August 22, 2018
Sadness, shock, shame, outrage. I am at a loss for the words to describe my feelings at the scandals which have affected the Church these past few weeks. I have read only some of the report from Pennsylvania but it fills me with revulsion. The harm done to victims is unspeakable.
One can rightly ask: Wasn’t this handled in 2002 when the US bishops committed ourselves to a plan of action (the Charter) to address sexual misconduct with minors by priests and deacons? The Charter did address this issue and since 2002 the Church in the US has implemented procedures and policies to protect minors when involved in Church ministries.
The background checks, child protection training, annual retraining for all employees and for all volunteers ministering to minors, cooperation with civil authorities, all called for by the Charter, are implemented in the Archdiocese of Mobile. In our archdiocese, accusations of misconduct go before an independent review board, composed mostly of lay persons, for consideration. I have been faithful to the zero tolerance called for in the 2002 Charter. Priests and deacons who have credible accusations of abuse of minors are not reassigned elsewhere and are not allowed to exercise any ministry.
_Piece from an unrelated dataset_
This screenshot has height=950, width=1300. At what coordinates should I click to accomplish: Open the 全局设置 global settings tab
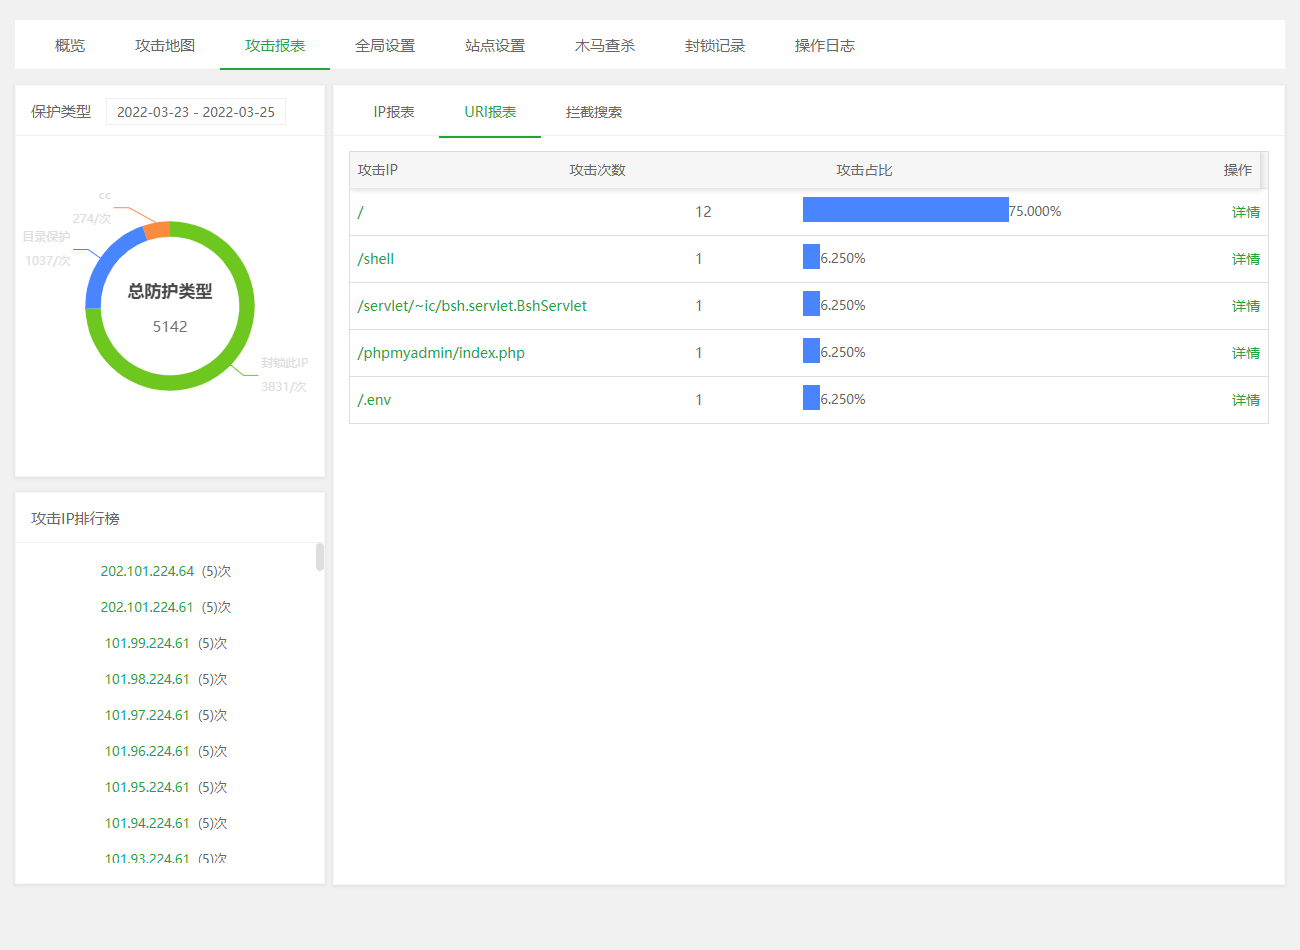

These efforts have had a positive effect. Below is a graph of accusations in the U.S. since 2004 of misconduct with minors by priests, not by the date of reporting the accusations, but by date that the alleged incident occurred. According to the Center for Applied Research in the Apostolate (CARA), the number of occurrences peaked in the 1970s. It is noticeable that since the Charter the accusations have been few. According to CARA, in the United States there were seven credible accusations against priests which occurred in 2016, and four in 2017, as opposed to many during the peak years.